> 読解文:

- - - - -

1月11日

今日は茉莉子さまの誕生日。
台湾料理屋で友達とふたり飲んで、『秋日和』や『秋刀魚の味』の、あの勝ち気で、グイグイと、ズケズケと、攻め/責めてくる茉莉子さま(でも優しい!!)のモノマネを一通りやって、『秋津温泉』だ『エロス+虐殺』だの話をして盛り上がり、楽しく帰宅。やっぱり今でもこういう話をする機会は私にとって必要で。年々減らしちゃいけないものだなと。

http://dailynews.yahoo.co.jp/fc/entertainment/wide_show/?id=6103445
年の暮れ、年明けはこういうニュースがよく入るとはいえ、今日は淡路恵子さんが…。4年前の同じ日にはロメールが亡くなったんだった。

- - - - -

> 収集データ:

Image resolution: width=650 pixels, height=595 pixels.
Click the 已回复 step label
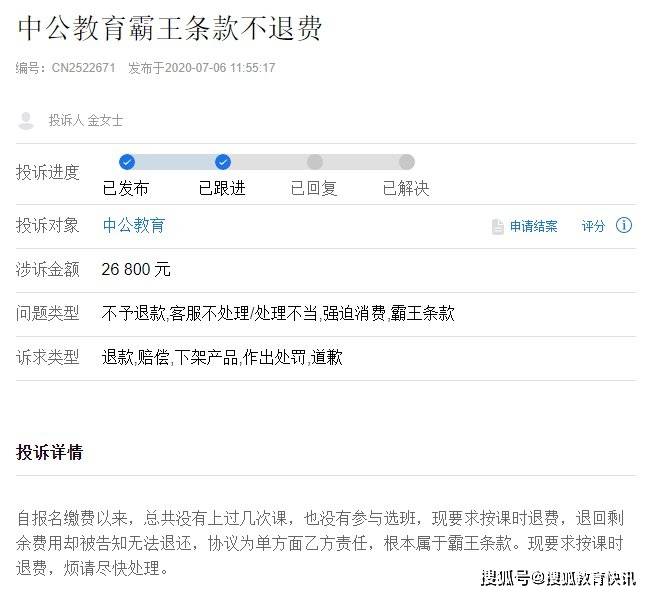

- - - - -

> 作業指示:
**A.** 日記で、書き手が友達とふたりで飲んだのはどんな店か。
**B.** 日記の「台湾料理屋で友達とふたり飲んで」で始まる段落を、主な事実を残して箇条書きにまとめてください。
これらの行は、日記とは別の出典から取られたものです。

> 課題ごとの回答:
**A.** 台湾料理屋です。

**B.**
- 台湾料理屋で友達とふたりで飲んだ。
- 『秋日和』や『秋刀魚の味』に出てくる、勝ち気で攻めてくる(でも優しい)茉莉子さまのモノマネを一通りやった。
- 『秋津温泉』や『エロス+虐殺』の話で盛り上がり、楽しく帰宅した。
- こういう話をする機会は今でも自分に必要で、年々減らしてはいけないと感じた。